Segundo o delegado, os empresários foram indiciados na noite de quarta-feira (11/2) por homicídio com dolo eventual — quando se assume o risco de provocar o resultado.
“Chegamos à conclusão de que houve, por parte dos proprietários da empresa, um descaso deliberado, de forma gananciosa, para que o resultado ocorresse. Por isso, eles foram indiciados por homicídio com dolo eventual”, declarou Alexandre Bento.
Tentativa de responsabilizar funcionário
De acordo com o delegado, os donos da academia compareceram à delegacia no fim da tarde de quarta-feira sem agendamento formal no inquérito. Havia, segundo ele, uma conversa prévia com o advogado manifestando a intenção de apresentá-los, mas a Polícia Civil solicitou que o pedido fosse formalizado por escrito, o que não ocorreu.
“Que fique claro que os proprietários apareceram aqui sem o agendamento prévio. A delegacia não esperava essas pessoas na tarde de ontem. Contudo, como estavam presentes, aproveitamos para colher os depoimentos”, explicou.

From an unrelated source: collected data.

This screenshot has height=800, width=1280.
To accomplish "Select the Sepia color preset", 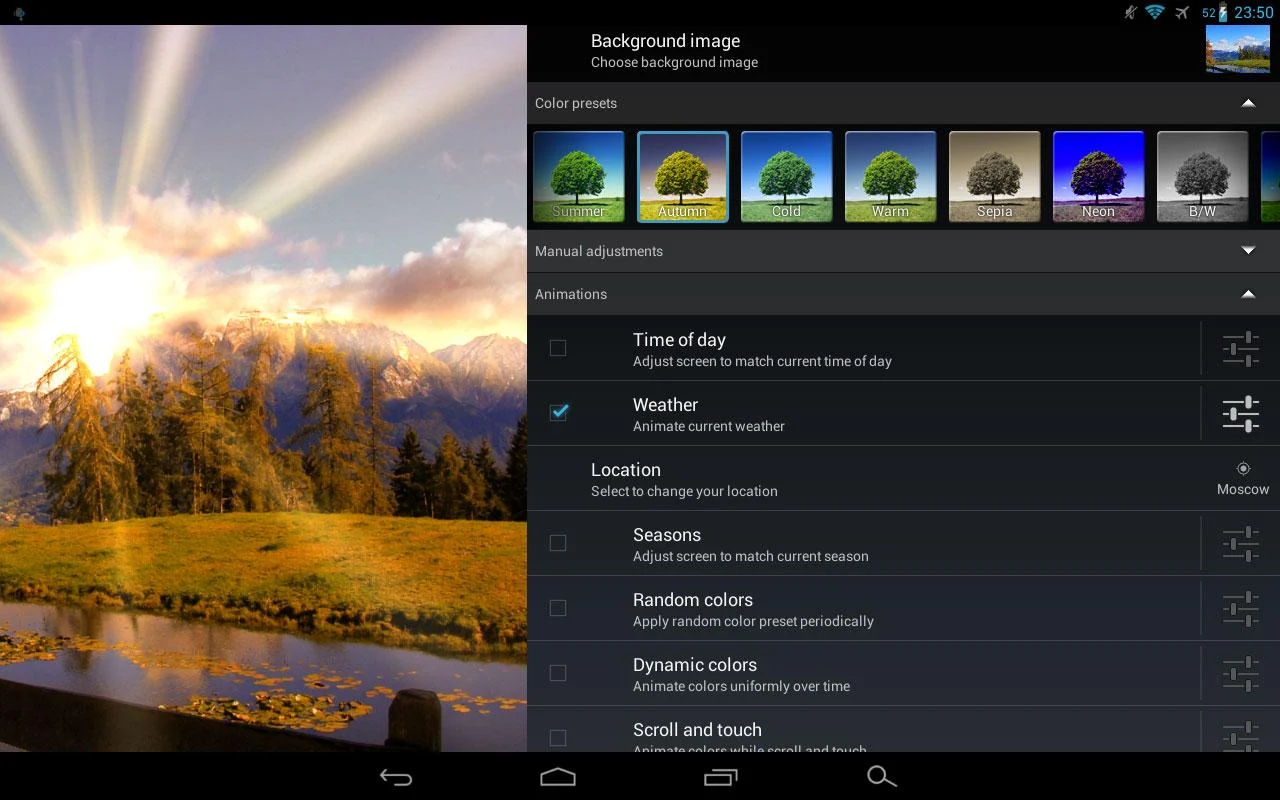I will [994, 176].

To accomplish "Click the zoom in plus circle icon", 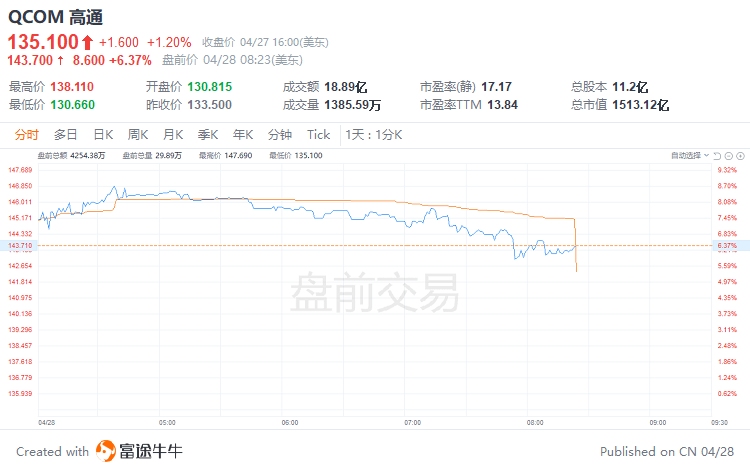I will pos(740,156).
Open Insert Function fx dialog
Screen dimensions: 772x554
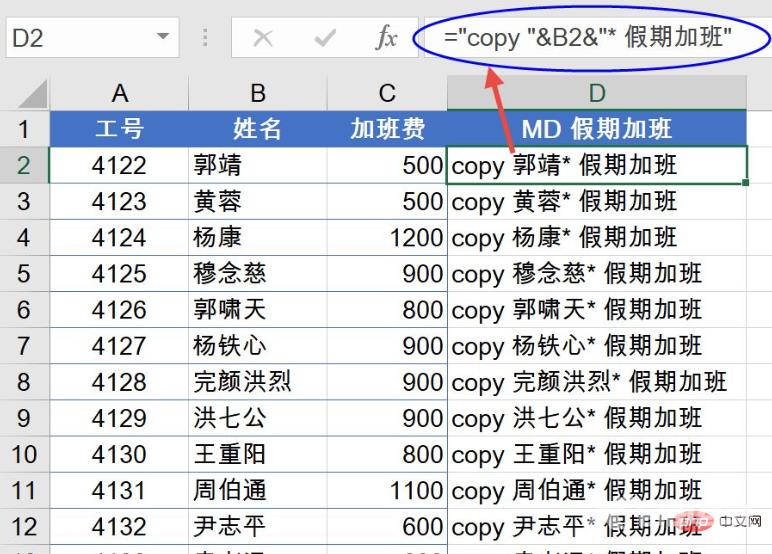point(386,38)
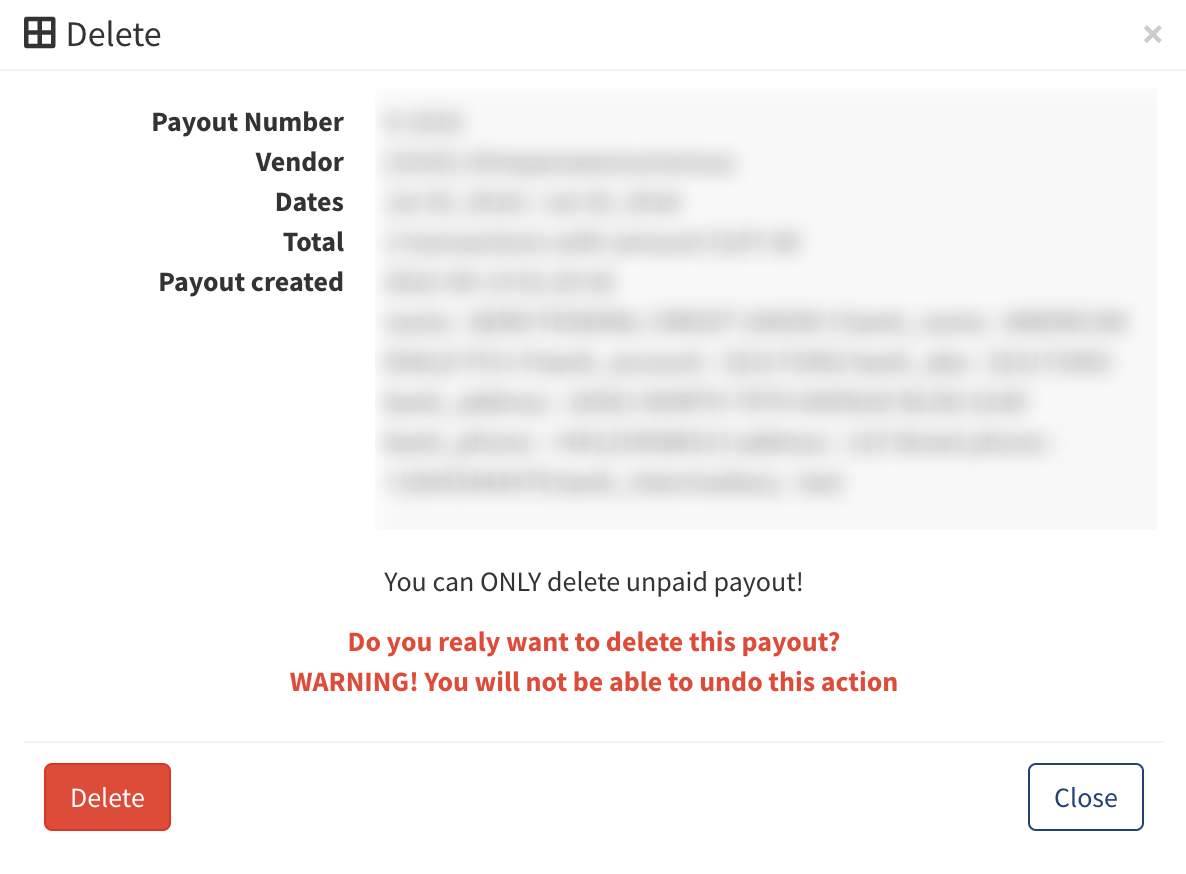This screenshot has width=1186, height=874.
Task: Select the Total label
Action: [313, 242]
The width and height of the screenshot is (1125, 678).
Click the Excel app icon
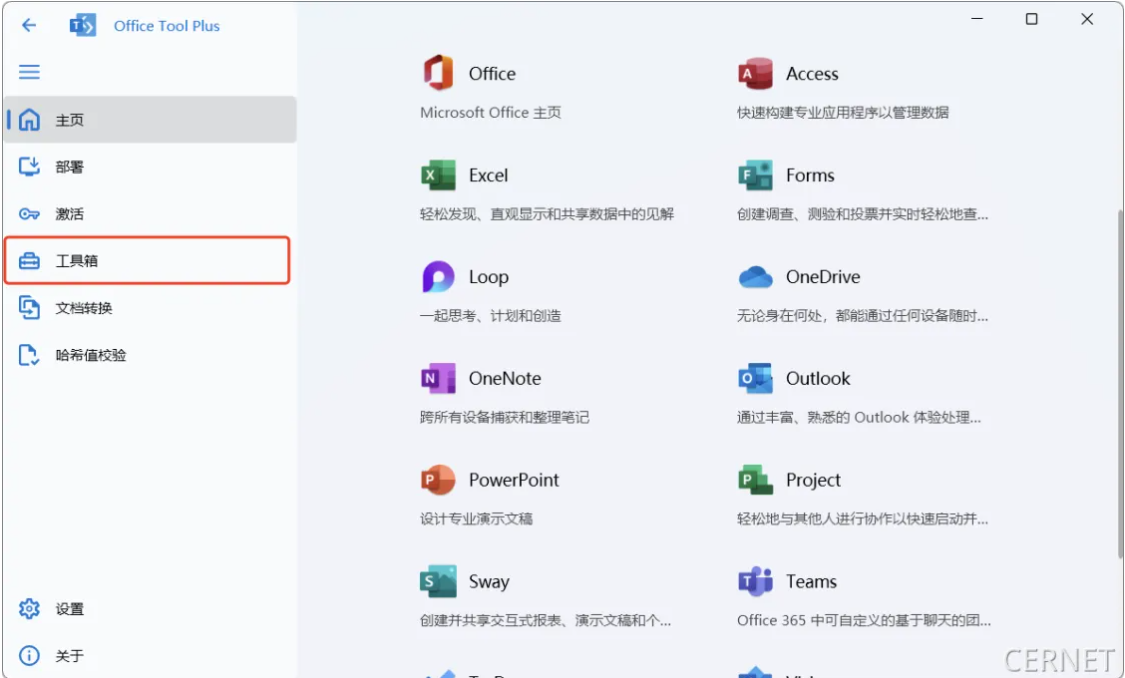438,176
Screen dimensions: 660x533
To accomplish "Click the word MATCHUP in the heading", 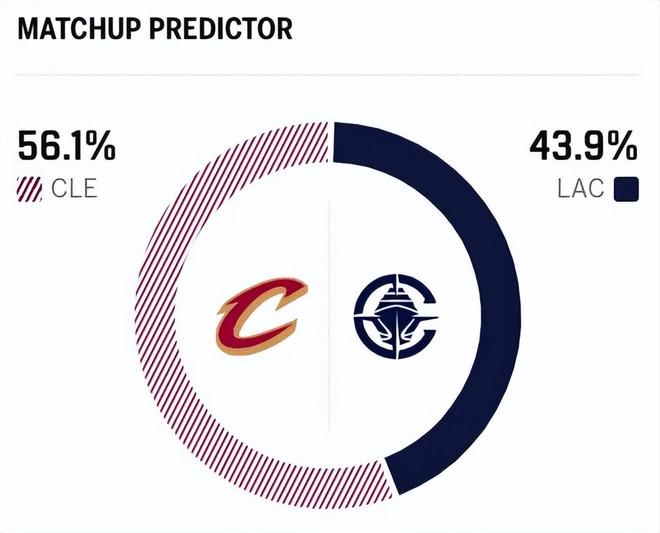I will click(79, 28).
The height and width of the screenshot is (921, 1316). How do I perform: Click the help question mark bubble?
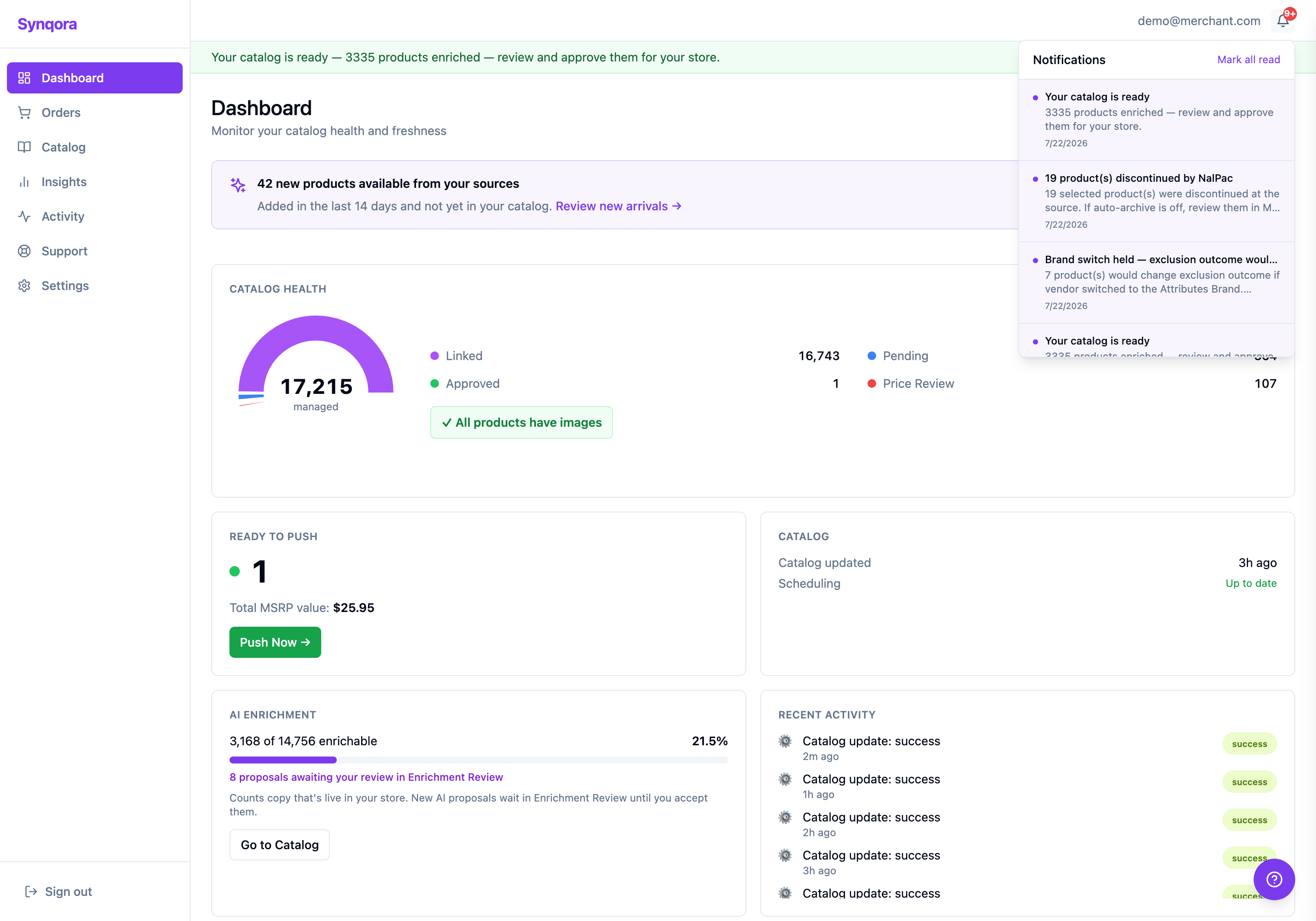1274,879
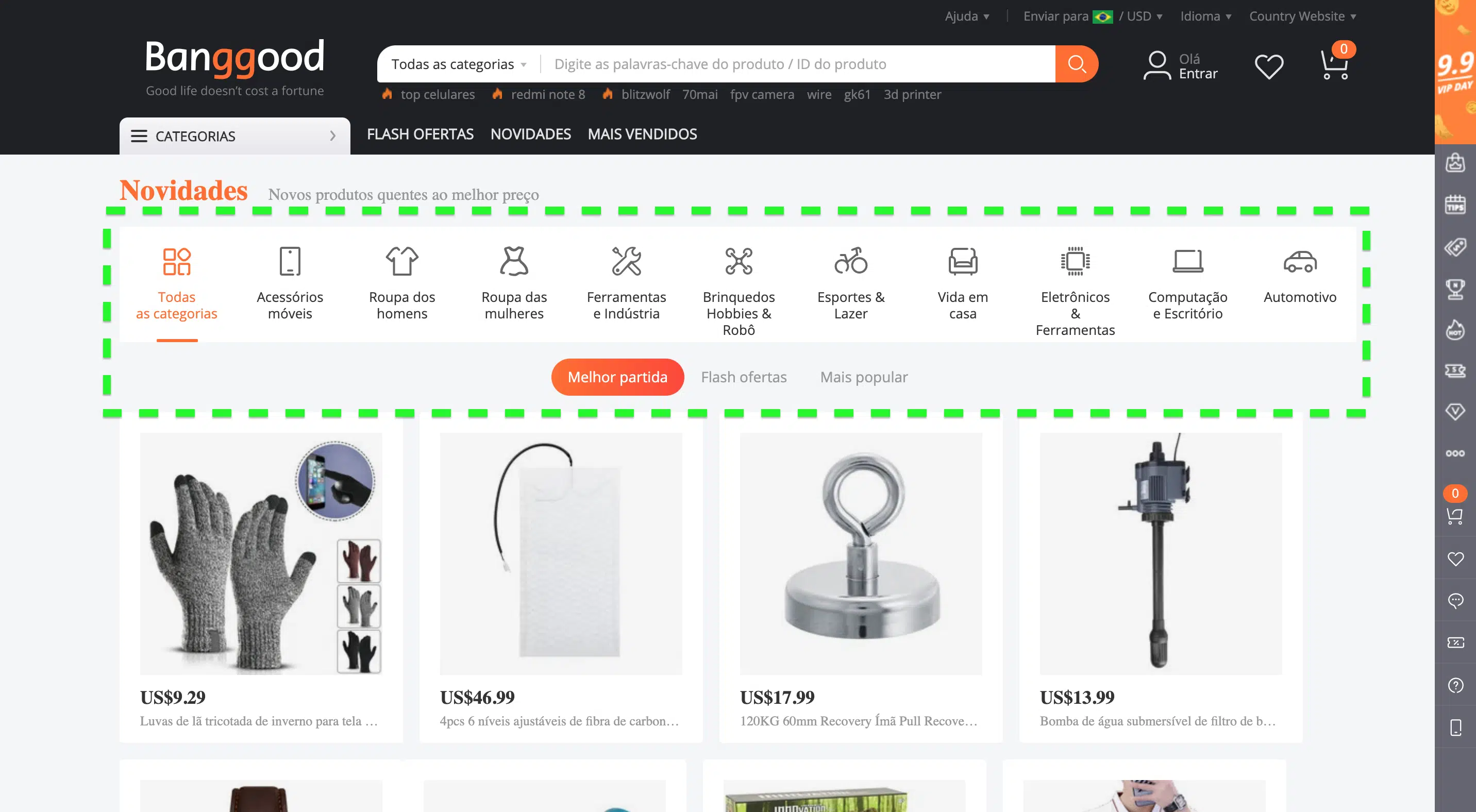Screen dimensions: 1476x812
Task: Toggle the Mais popular filter option
Action: [x=864, y=376]
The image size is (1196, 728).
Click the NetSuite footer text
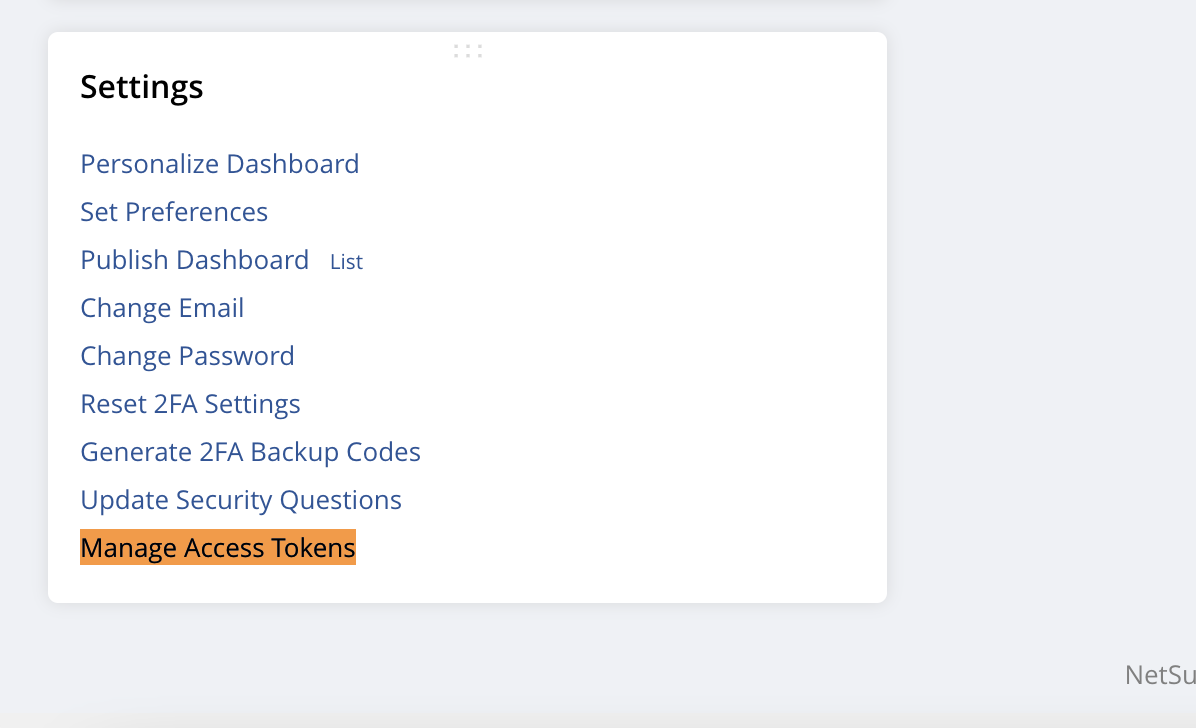[x=1160, y=675]
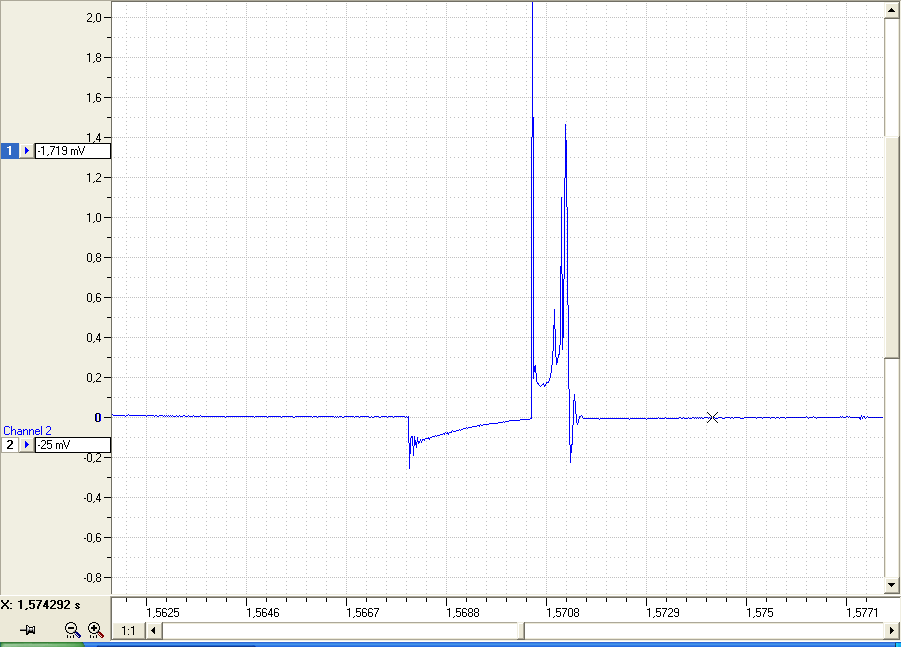
Task: Click the X: 1,574292 s readout
Action: (x=40, y=604)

Ainda segundo Bento, os empresários falaram pouco durante o depoimento e, no que declararam, tentaram atribuir a responsabilidade ao funcionário Severino Silva, manobrista que realizava a manutenção da piscina.
“O pouco que disseram foi para tentar incriminar o colaborador Severino”, afirmou o delegado.
A investigação aponta, porém, que Severino exercia a função sob orientação de um dos proprietários e não possuía qualificação técnica para o manuseio dos produtos químicos utilizados na piscina. Para a Polícia Civil, os elementos reunidos até o momento indicam que os donos tinham conhecimento dos procedimentos adotados e assumiram o risco ao manter a rotina de manutenção da forma como vinha sendo realizada.
Estado de saúde das vítimas
Além da morte de Juliana, outras pessoas foram intoxicadas. O marido dela, Vinicius, segue internado em estado grave na Unidade de Terapia Intensiva (UTI). Um adolescente de 14 anos permanece hospitalizado e respira com auxílio de aparelhos. Outras vítimas apresentaram sintomas de intoxicação após utilizarem a piscina.
Há ainda o registro de que uma criança de 5 anos também teria sido vítima de intoxicação.
Possível causa
As investigações indicam que o excesso de cloro em ambiente fechado pode ter provocado a liberação de gases tóxicos, o que teria causado um quadro de envenenamento coletivo entre frequentadores da academia.
O inquérito segue em andamento, e a Justiça ainda deverá analisar o pedido de prisão dos proprietários da C4 Gym.